DATASET EXCERPTS: Begin

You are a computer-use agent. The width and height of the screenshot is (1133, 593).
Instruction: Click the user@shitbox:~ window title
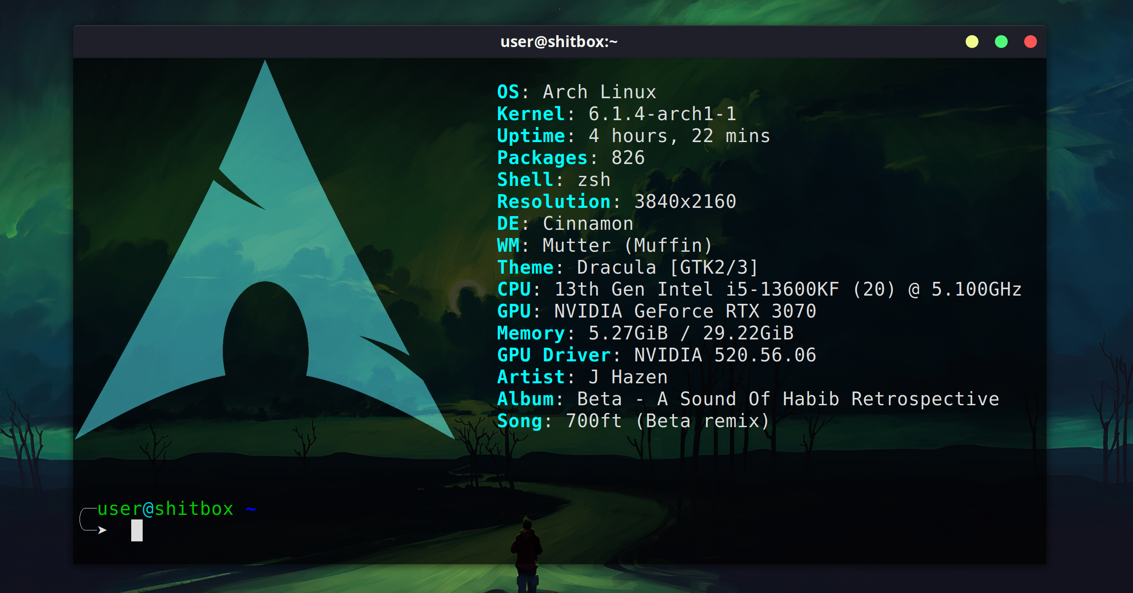559,42
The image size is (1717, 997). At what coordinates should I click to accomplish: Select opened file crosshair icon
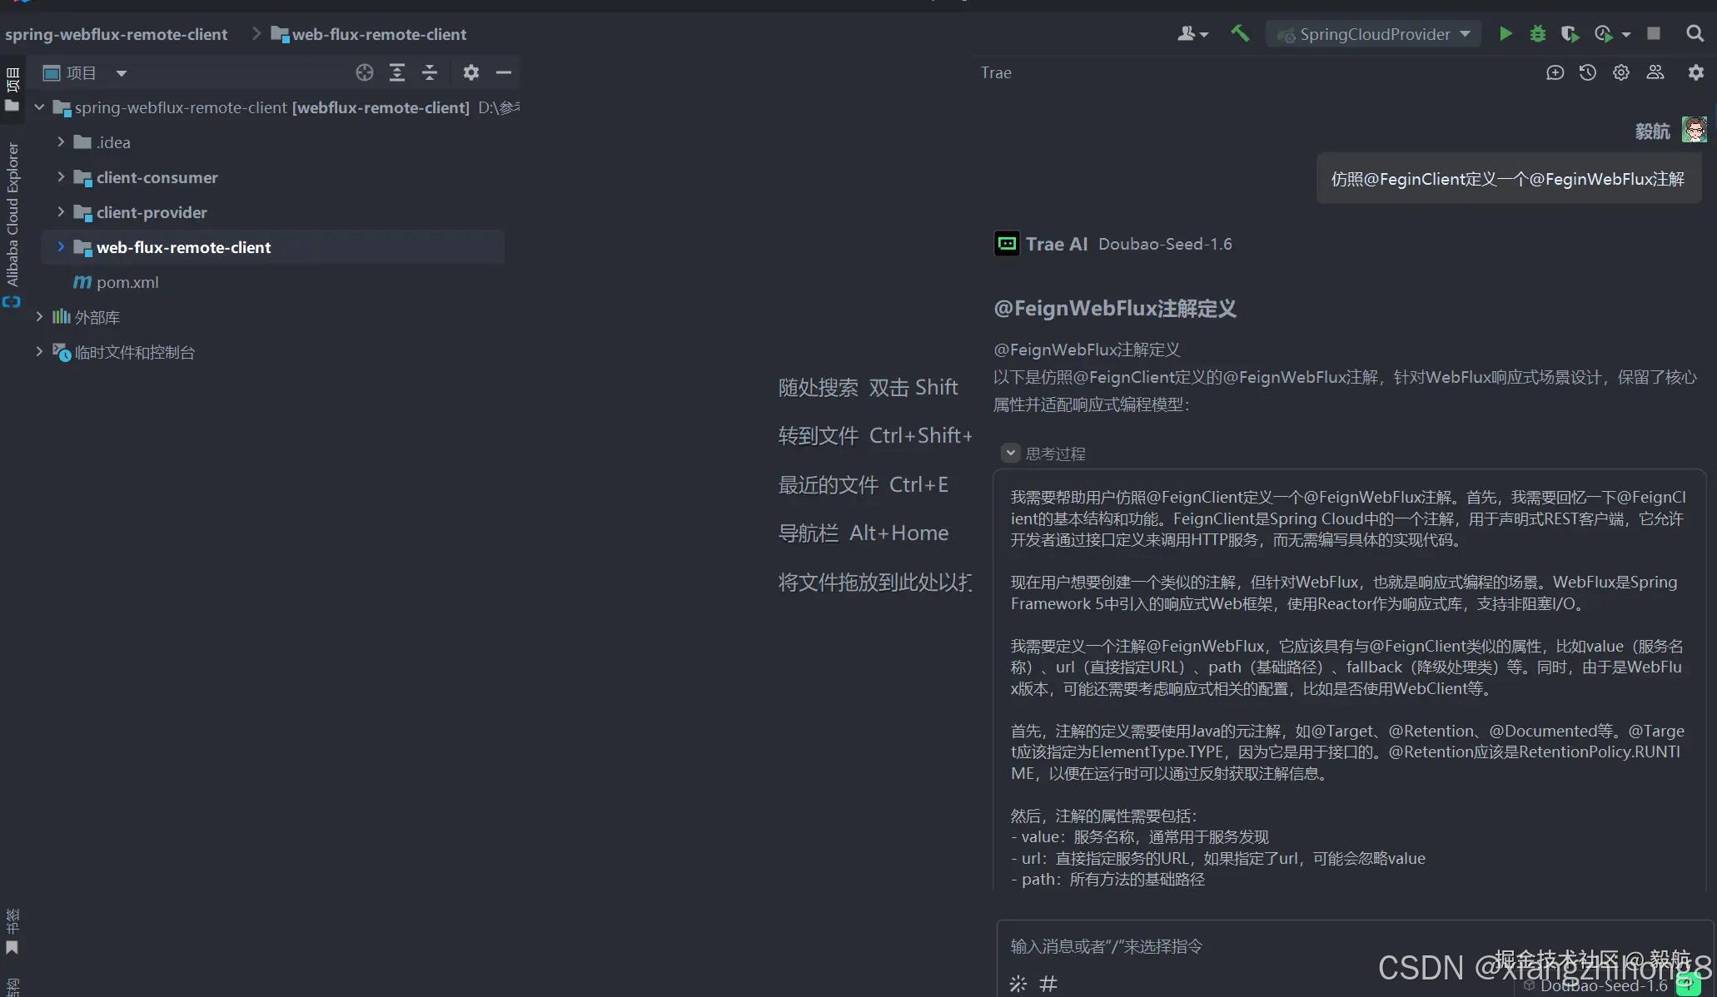[x=364, y=72]
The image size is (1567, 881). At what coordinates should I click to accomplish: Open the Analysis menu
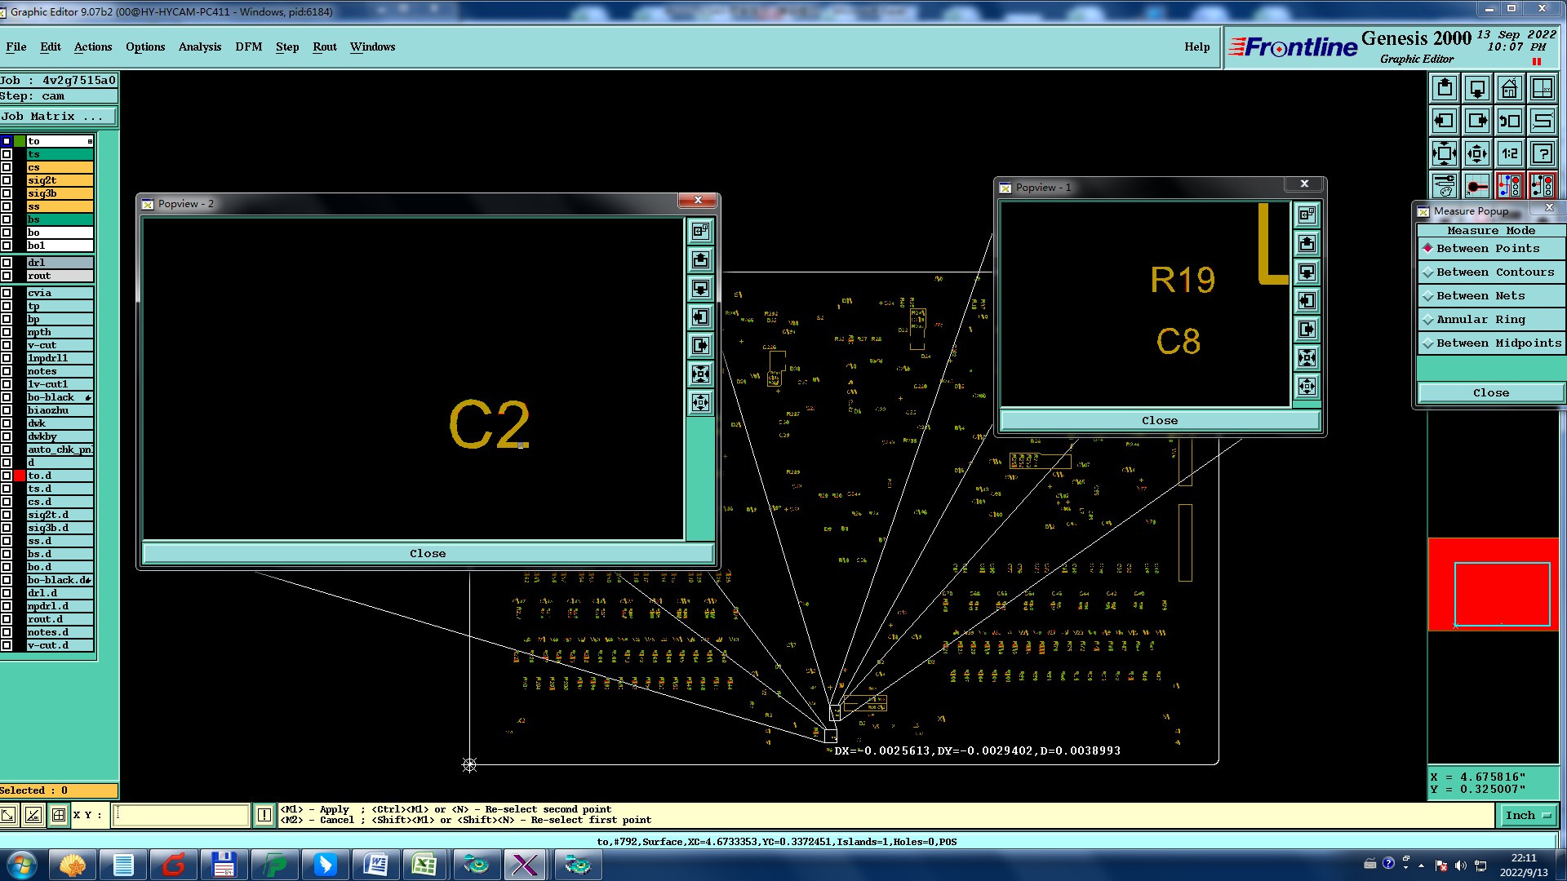coord(200,46)
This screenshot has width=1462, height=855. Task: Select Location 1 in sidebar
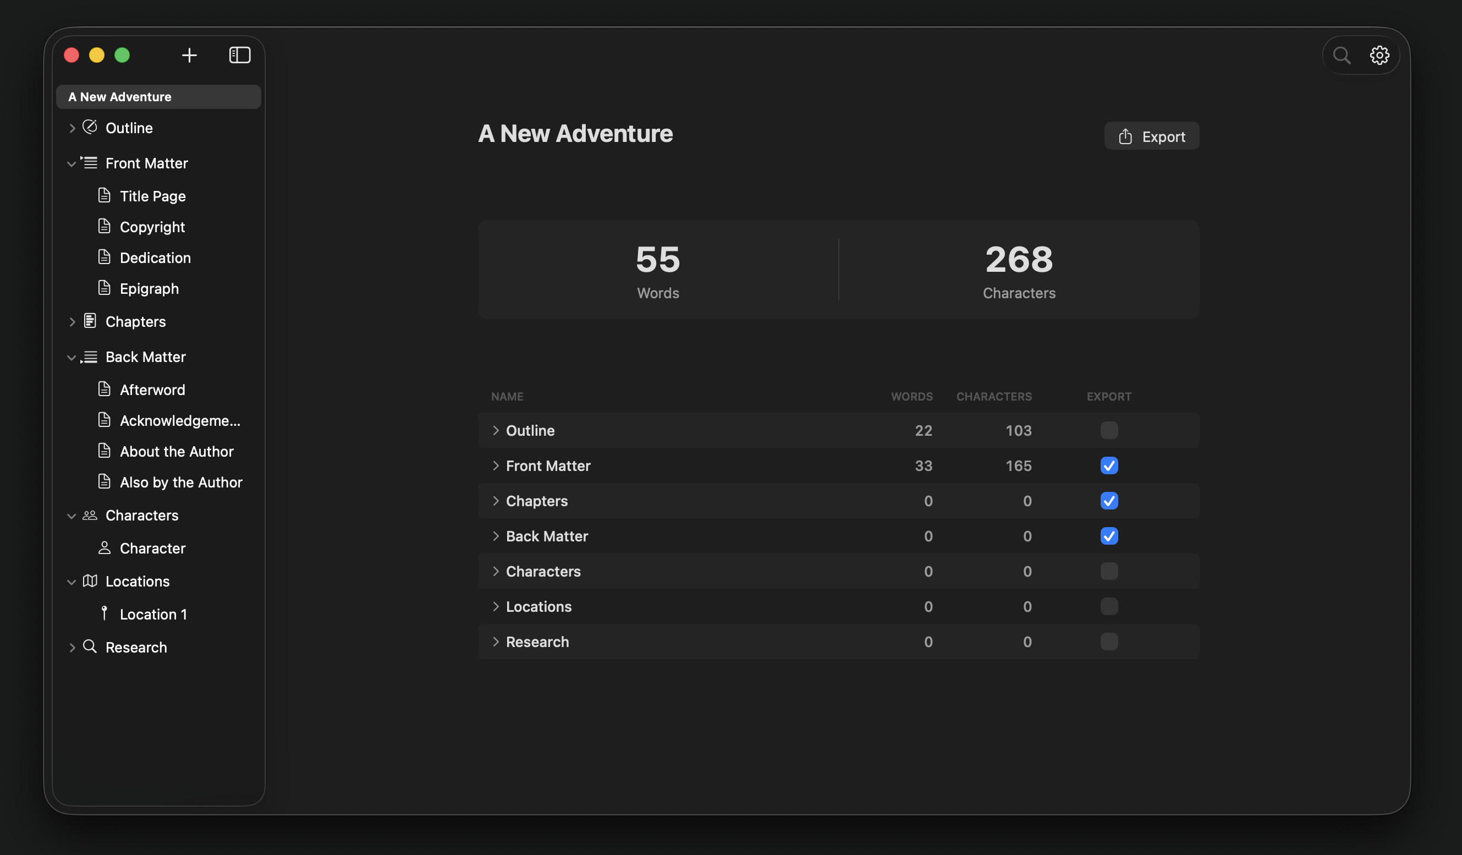click(153, 614)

DATASET EXCERPTS: End

# WHAT THE TASK REQUIRES
Leave the images out and print each entry exactly.

# ANSWER SPACE
You are a computer-use agent. The width and height of the screenshot is (1133, 593).
Instruction: Click the user@shitbox:~ window title
559,42
The image size is (1717, 997). At what coordinates should I click to accomplish: Select opened file crosshair icon
[x=364, y=72]
The image size is (1567, 881). At what coordinates should I click to accomplish: Open the Analysis menu
coord(200,46)
This screenshot has width=1462, height=855. Task: Select Location 1 in sidebar
click(153, 614)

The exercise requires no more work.